» **ACTION ITEM**
Go through each line of the records below and count those with the word "Delete"; give only the total.

» **DATA TO PROCESS**
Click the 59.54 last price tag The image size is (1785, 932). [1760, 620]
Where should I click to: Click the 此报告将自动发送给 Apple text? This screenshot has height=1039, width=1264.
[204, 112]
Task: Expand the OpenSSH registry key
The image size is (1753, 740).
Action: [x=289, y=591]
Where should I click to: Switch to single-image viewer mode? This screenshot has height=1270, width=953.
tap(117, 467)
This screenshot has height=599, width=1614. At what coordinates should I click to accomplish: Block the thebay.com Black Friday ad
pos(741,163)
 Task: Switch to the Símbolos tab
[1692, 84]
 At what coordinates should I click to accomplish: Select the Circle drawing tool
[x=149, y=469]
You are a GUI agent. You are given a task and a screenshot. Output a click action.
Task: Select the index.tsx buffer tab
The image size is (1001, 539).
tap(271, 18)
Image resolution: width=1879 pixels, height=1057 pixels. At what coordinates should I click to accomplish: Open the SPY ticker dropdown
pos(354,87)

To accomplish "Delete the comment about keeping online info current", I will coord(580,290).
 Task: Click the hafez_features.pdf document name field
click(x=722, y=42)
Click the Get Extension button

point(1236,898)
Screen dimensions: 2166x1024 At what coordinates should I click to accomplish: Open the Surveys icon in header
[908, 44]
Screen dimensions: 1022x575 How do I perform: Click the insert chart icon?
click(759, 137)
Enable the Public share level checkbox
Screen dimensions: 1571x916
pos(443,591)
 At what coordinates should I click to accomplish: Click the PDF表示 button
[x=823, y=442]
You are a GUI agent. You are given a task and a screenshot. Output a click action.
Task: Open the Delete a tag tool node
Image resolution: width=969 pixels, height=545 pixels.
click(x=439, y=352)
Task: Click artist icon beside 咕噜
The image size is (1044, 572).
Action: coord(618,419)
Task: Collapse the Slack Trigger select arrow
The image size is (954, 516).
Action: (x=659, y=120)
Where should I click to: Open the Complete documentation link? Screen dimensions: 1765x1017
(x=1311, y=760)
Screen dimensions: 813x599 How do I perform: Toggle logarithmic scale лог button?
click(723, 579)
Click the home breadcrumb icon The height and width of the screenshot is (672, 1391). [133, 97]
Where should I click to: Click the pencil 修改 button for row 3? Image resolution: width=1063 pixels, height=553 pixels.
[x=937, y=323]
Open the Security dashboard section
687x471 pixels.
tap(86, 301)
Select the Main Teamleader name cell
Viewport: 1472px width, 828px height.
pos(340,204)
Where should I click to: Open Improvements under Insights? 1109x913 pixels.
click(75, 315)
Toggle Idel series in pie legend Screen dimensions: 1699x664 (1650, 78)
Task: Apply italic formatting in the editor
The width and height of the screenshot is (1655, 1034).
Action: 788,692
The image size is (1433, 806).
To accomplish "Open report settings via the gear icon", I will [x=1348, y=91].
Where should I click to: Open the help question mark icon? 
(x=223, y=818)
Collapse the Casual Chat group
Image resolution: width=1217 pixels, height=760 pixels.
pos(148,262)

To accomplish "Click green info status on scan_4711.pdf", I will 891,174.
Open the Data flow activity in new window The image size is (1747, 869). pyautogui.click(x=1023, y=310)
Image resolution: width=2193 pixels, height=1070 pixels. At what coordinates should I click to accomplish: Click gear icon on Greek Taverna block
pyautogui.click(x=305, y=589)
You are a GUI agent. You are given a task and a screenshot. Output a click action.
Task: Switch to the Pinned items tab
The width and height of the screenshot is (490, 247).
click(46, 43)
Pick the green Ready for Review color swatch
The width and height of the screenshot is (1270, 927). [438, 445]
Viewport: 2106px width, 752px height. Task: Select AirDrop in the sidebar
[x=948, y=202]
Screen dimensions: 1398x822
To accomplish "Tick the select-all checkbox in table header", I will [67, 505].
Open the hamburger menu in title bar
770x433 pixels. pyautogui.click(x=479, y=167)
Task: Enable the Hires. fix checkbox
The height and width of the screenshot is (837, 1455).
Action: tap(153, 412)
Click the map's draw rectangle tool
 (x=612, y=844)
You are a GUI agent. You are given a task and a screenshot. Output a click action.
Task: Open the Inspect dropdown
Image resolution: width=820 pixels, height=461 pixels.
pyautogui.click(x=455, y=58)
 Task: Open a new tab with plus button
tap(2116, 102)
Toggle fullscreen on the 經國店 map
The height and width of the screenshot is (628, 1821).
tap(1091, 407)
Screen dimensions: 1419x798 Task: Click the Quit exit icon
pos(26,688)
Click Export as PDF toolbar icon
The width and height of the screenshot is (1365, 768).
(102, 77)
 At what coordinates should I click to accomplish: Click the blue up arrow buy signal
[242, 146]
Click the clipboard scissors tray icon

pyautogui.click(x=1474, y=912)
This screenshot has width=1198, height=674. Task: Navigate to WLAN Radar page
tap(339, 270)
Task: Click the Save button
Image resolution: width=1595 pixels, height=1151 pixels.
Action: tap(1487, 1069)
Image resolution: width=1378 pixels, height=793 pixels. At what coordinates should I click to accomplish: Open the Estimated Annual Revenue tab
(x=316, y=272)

» **SOLUTION FOR THIS EXERCISE**
2